En fait, vous checkez et votre adversaire envoie allin pour 2800. Faut-il payer ?
Avis des Cahiers du Poker :
Après trois tours d'enchère, vous n'avez strictement aucune idée de quelle main votre adversaire peut avoir. Il a montré une certaine force en relançant avant le flop, mais il était en position de vol de blinds. Votre surrelance trop faible ne pouvait chasser que des poubelles du style 2 10 ou J 4 dépareillée. Le call de votre adversaire préflop ne représente aucune force particulière ni aucune faiblesse. Vous avez checké au flop après une surrelance au tour d'avant, alors que des grosses cartes étaient sorties : le check de votre adversaire indique soit qu'il n'a rien et qu'il compte se coucher à la moindre mise, soit qu'il sent que vous essayez de le piéger, soit qu'il a une main moyenne mais qu'il aimerait s'en tirer à faible coût, soit qu'il a une montagne et qu'il attend que vous attaquiez le pot. Ensuite, il envoie le tapis après un nouveau check de votre part. Votre deuxième check indiquant une faiblesse certaine, il a pu envoyer le tapis pour vous faire coucher ou bien il s'est décidé à miser avec un bon jeu, une mise plus petite risquant de paraître louche. En résumé, vous ne savez rien de la main de votre adversaire. Dans ce cas, il vaudrait mieux vous coucher. Calculons maintenant les pot odds. En comptant son tapis, vous avez un pot de 5600 et il vous faut rajouter 2800, vous avez donc besoin de 50% de chances de gagner le coup. Vous en êtes loin contre une petite paire servie, contre une dame ou un K, ou même un 2. Vous n'avez rien, et il ferait bon limiter la casse et se coucher.
Vous vous couchez.
Conclusion
Vous avez démarré la main avec 4150 en jetons, vous aviez une bonne main et vous finissez avec 2925. C'est votre surrelance de départ qui est à blâmer ici.
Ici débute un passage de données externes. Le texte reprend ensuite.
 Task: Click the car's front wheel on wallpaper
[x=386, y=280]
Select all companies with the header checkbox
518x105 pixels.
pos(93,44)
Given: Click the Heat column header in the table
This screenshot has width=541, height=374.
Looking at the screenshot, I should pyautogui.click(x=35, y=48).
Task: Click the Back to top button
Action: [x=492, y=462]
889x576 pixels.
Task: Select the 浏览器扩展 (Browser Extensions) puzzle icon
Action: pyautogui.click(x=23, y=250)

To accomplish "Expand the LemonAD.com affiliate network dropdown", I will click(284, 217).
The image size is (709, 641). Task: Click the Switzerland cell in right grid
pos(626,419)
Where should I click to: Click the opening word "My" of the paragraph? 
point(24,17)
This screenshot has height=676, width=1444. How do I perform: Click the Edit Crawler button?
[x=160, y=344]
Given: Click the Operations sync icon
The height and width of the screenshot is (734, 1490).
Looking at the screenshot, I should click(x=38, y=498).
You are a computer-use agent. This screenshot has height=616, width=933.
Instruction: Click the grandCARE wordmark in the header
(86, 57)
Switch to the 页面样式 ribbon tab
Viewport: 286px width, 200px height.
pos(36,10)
En surrelançant si peu, vous n'aviez aucune information concrète sur la main adverse et vous faisiez grossir un pot avec une main As haute. Et comme souvent avec des mains du style A J o, vous n'avez pas été aidé par le flop. Vous avez montré une certaine force préflop et avez été bloqué par la texture dangereuse du flop et surtout par la taille démesurée du pot. En ne contrôlant pas la taille du pot, vous ne pouviez pas engager des sommes modérées pour tenter d'en savoir plus sur la main adverse.
Votre jeu passif vous a fait perdre près du tiers de votre tapis.